__What you should do__: Transcribe exactly, and only, the lines running from the one that contains "Click the Uniswap" through the last line of the material. No pictures.

__Dataset extract__:
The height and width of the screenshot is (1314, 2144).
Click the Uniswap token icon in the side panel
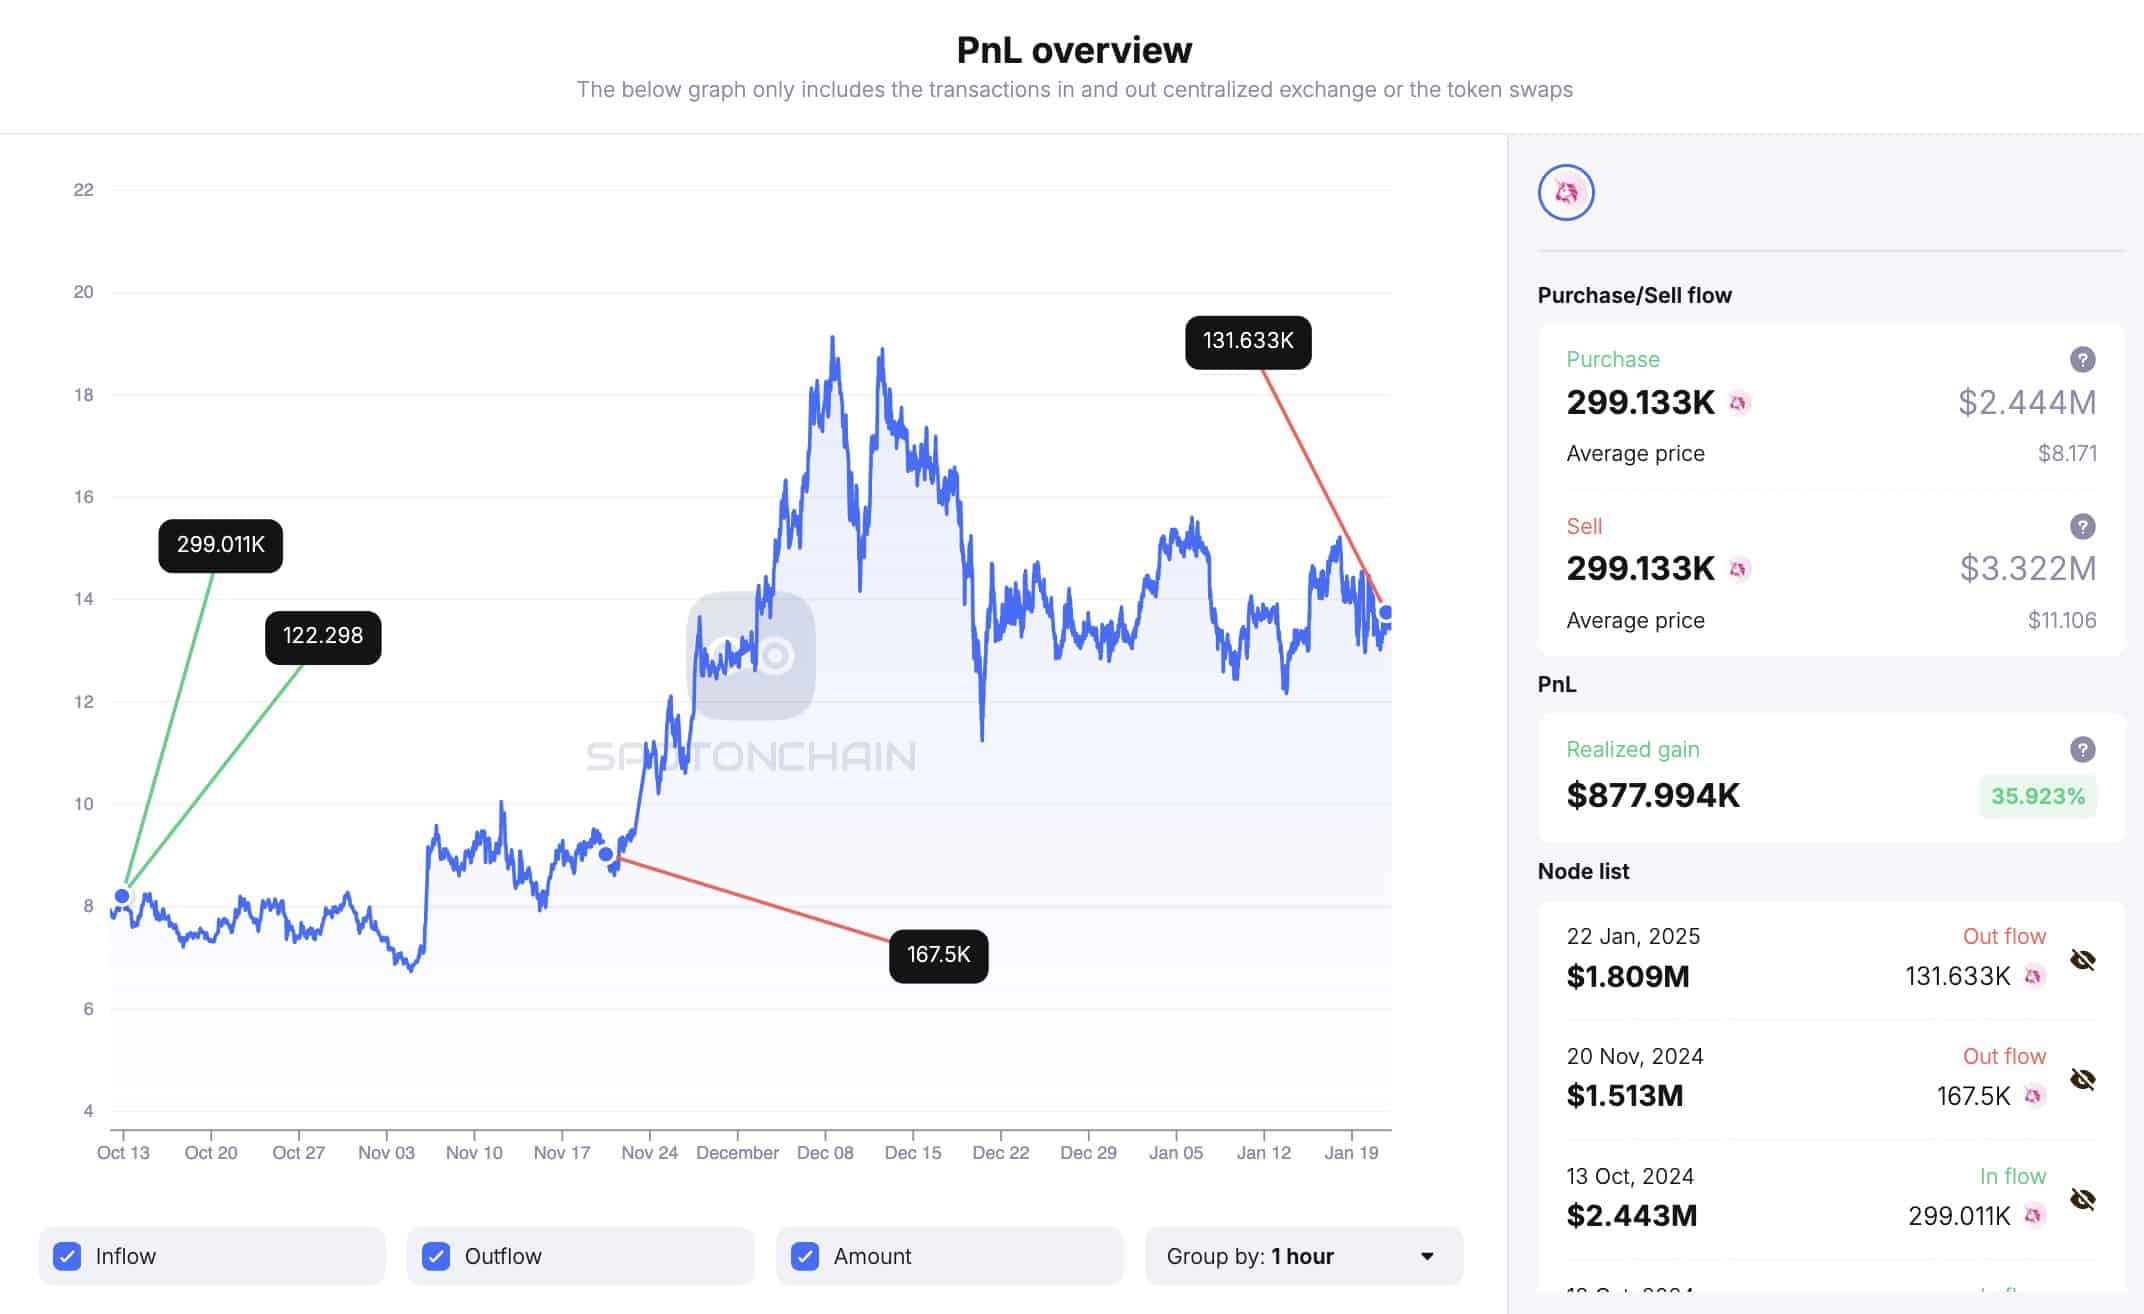pyautogui.click(x=1566, y=193)
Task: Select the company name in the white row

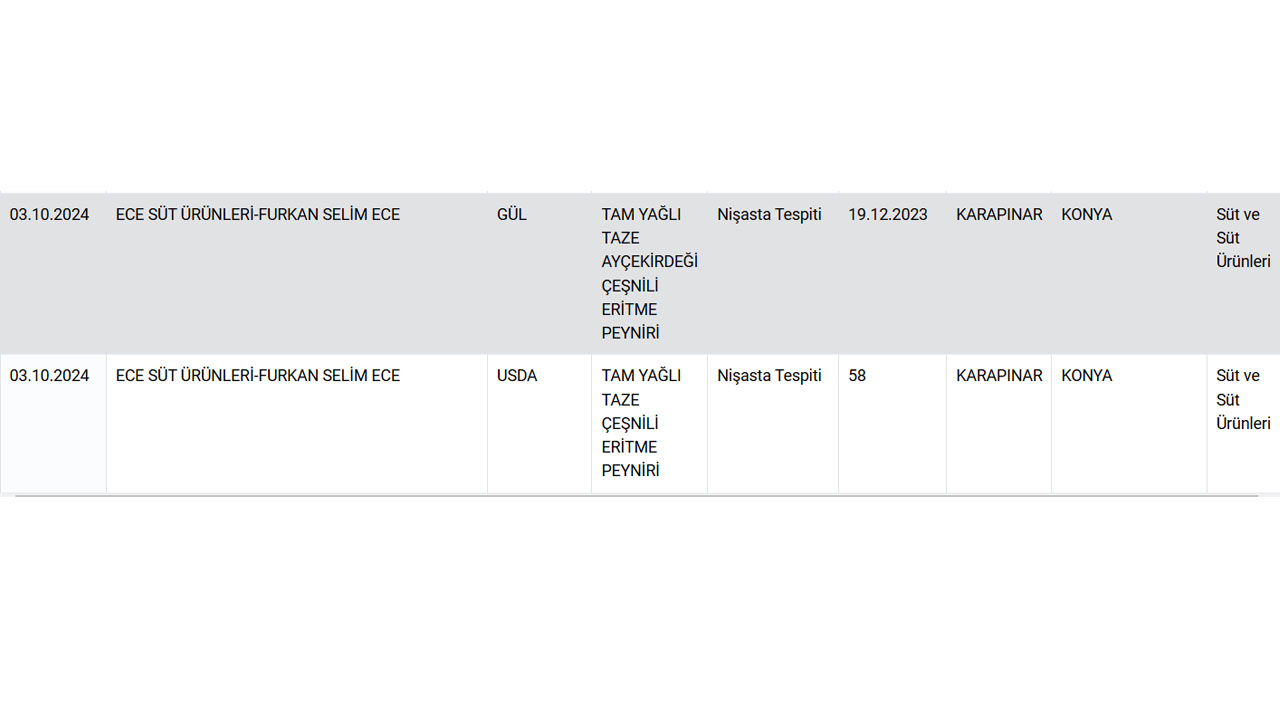Action: 257,376
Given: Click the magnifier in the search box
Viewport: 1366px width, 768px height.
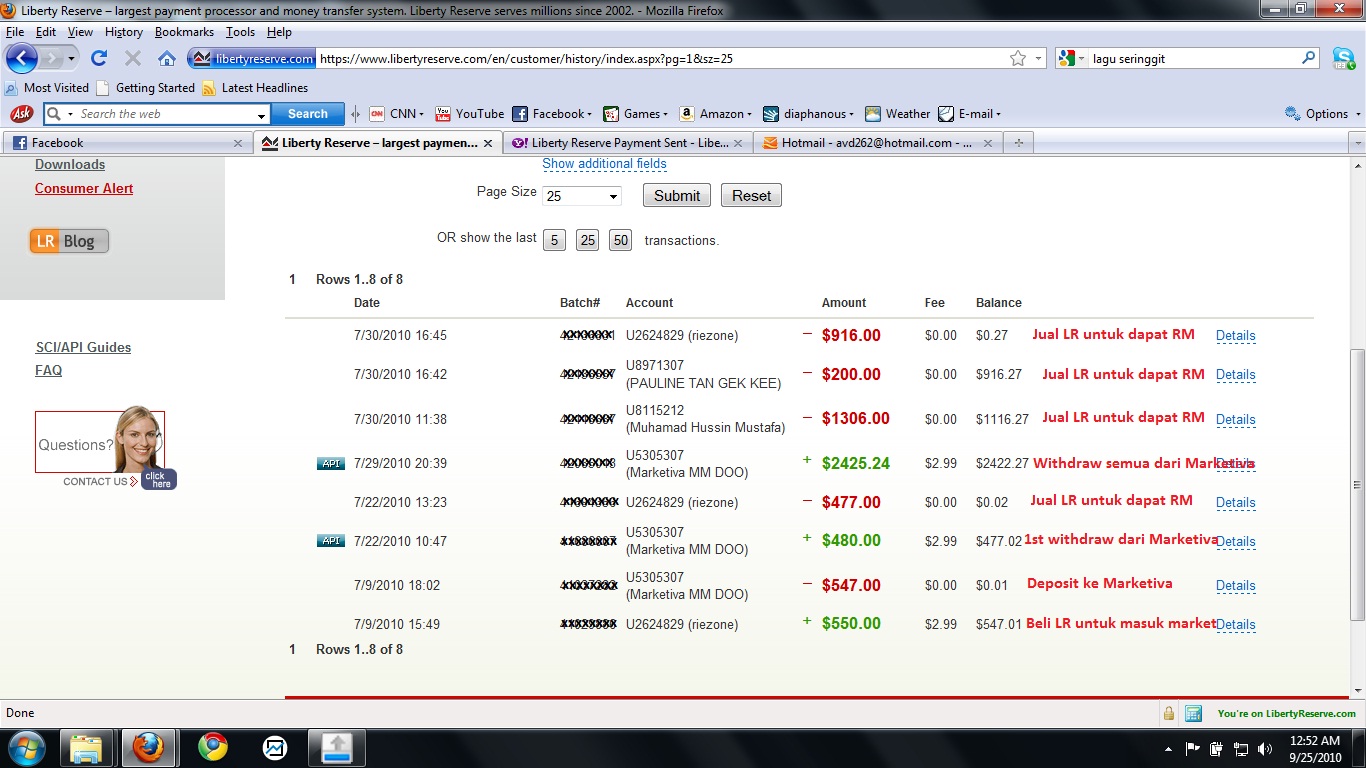Looking at the screenshot, I should point(1309,58).
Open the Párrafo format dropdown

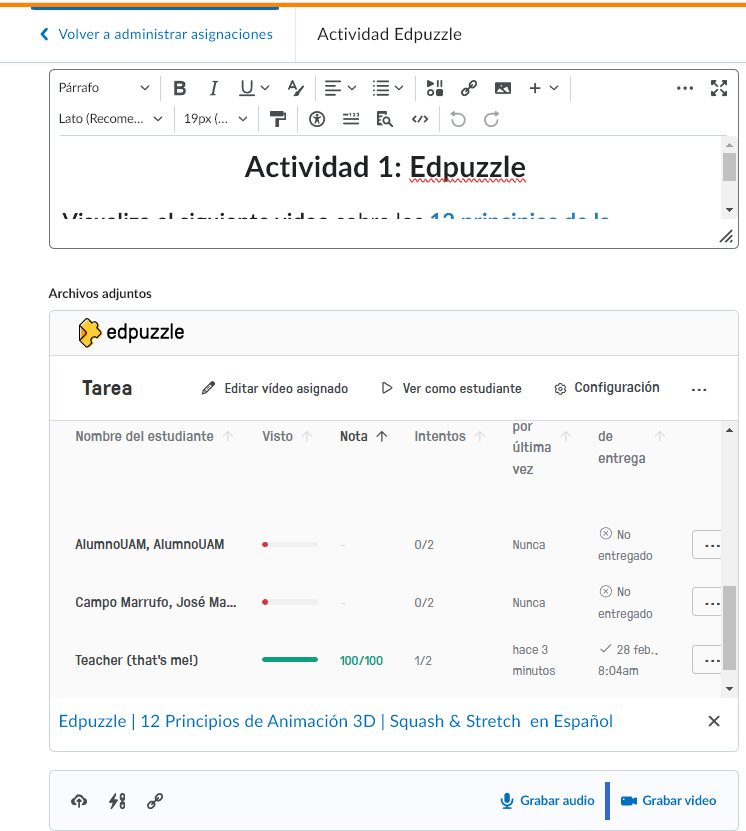(103, 88)
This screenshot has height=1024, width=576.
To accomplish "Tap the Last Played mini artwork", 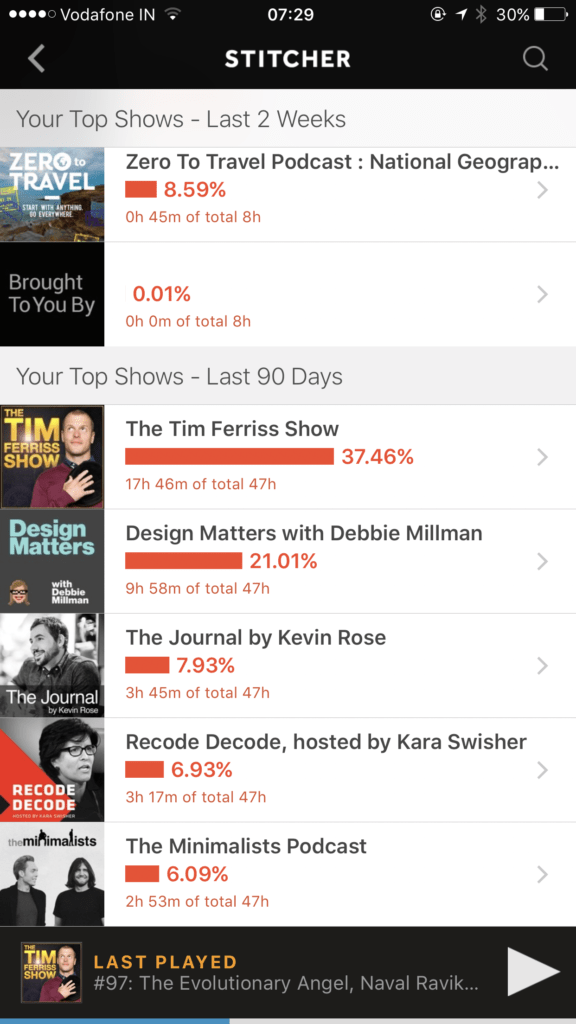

__Problem solution__:
Click the Uniswap token icon in the side panel
pyautogui.click(x=1566, y=193)
Task: Select the company name in the white row

Action: 257,376
Given: Click the magnifier in the search box
Viewport: 1366px width, 768px height.
Looking at the screenshot, I should point(1309,58).
Open the Párrafo format dropdown

(103, 88)
This screenshot has height=1024, width=576.
To accomplish "Tap the Last Played mini artwork", 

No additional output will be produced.